# Larq Compute Engine Operators¶

Larq Compute Engine extends the builtin TensorFlow Lite operators with optimized operators for running binarized neural networks.

## Data Format¶

Larq Compute Engine adheres to the NHWC data format used in TensorFlow Lite for activation tensors. In the following a tensor of format BitTensor<int32, n> represents a TensorFlow Lite tensor with data type int32 containing binary values which are bitpacked across the channel dimension n and potentially padded with zeros. Mathematically a 0 valued bit represents a real value of 1.0 while 1 is interpreted as -1.0.

Options for the operators are stored using FlexBuffers in the .tflite model files generated by the Converter and passed as opaque values to the custom operators.

## List of Operations¶

### LceBconv2d¶

2D binarized convolution layer.

The operation will compute $\hat{y}_{n,\mathrm{out}} = \sum_{i = 0}^{I - 1} w_{\mathrm{out}, i} \star \mathrm{bsign}(x_{n,i})$ with $$n \in [0, N)$$ and $$\mathrm{out} \in [0, O)$$, where $$\star$$ is the 2D cross-correlation operator, $$N$$ is a batch size, $$I$$ and $$O$$ denote the number of input and output channels, and $$\mathrm{bsign}$$[^1] is the binary sign function.

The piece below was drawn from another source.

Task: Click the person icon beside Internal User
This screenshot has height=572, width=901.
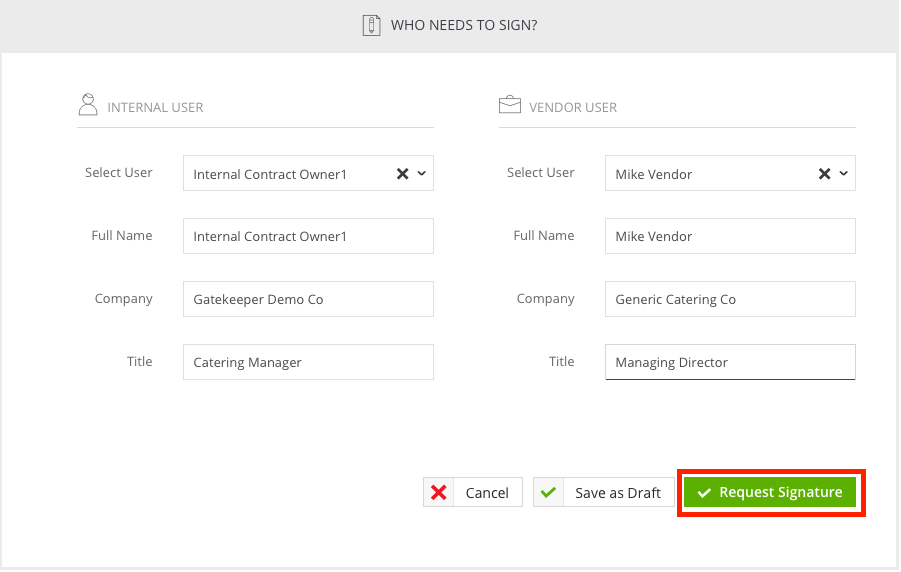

The final output with type Tensor<float32|int8> is then calculated as $y_{n,\mathrm{out}} = \beta_\mathrm{out} + \gamma_\mathrm{out} \, \sigma\left(\hat{y}_{n,\mathrm{out}}\right)\text{.}$ If the output type is BitTensor<int32, 3> the final transformation is simplified to $y_{n,\mathrm{out}} = \begin{cases} -1.0 & \hat{y}_{n,\mathrm{out}} > \tau_\mathrm{out} \\ \hphantom{-}1.0 & \hat{y}_{n,\mathrm{out}} \leq \tau_\mathrm{out}\text{.} \end{cases}$

Inputs

• BitTensor<int32, 3>: 4D input tensor $$x$$
• BitTensor<int32, 3>: 4D bitpacked binary filter tensor $$w$$ in OHWI format
• Tensor<float32> | null: 1D post activation multiplier $$\gamma$$. This operand will be null if an output threshold is set.
• Tensor<float32> | null: 1D post activation bias $$\beta$$. This operand will be null if an output threshold is set.
• Tensor<int32> | null: 1D output threshold $$\tau$$. This operand defines the binary output threshold if experimental_enable_bitpacked_activations is enabled and the output is BitTensor<int32, 3>.

Outputs

• Tensor<float32|int8> | BitTensor<int32, 3>: Result of the 2D convolution of the input tensor $$y$$

Options

• channels_in int32: Number of input channels of the incoming activations. This is necessary since input channels cannot be inferred from the shape of weights and activations if both are bitpacked.
• dilation_height_factor int32: Vertical dilation rate of the filter window
• dilation_width_factor int32: Horizontal dilation rate of the filter window
• fused_activation_function ActivationFunctionType: $$\sigma$$, one of NONE, RELU, RELU_N1_TO_1 or RELU6
• padding Padding: One of SAME or VALID
• stride_height int32: Vertical stride of the filter window
• stride_width int32: Horizontal stride of the filter window

### LceBMaxPool2d¶

Max pooling operation on spatial input data.

Inputs

• BitTensor<int32, 3>: 4D input tensor

Outputs

• BitTensor<int32, 3>: A tensor where each entry is the maximum of the input values in the corresponding window.

Options

• padding Padding: One of SAME or VALID
• stride_width int32: Horizontal stride of the sliding window
• stride_height int32: Vertical stride of the sliding window
• filter_width int32: Horizontal size of the sliding window
• filter_height int32: Vertical size of the sliding window

### LceQuantize¶

Binary quantize operation.

Inputs

• Tensor<float32|int8>: Input tensor

Outputs

• BitTensor<int32, -1>: Binarized tensor, bitpacked along the last dimension

### LceDequantize¶

Binary dequantize operation.

Inputs

• BitTensor<int32, -1>: Binarized input tensor, bitpacked along the last dimension

Outputs

• Tensor<float32|int8>: Output tensor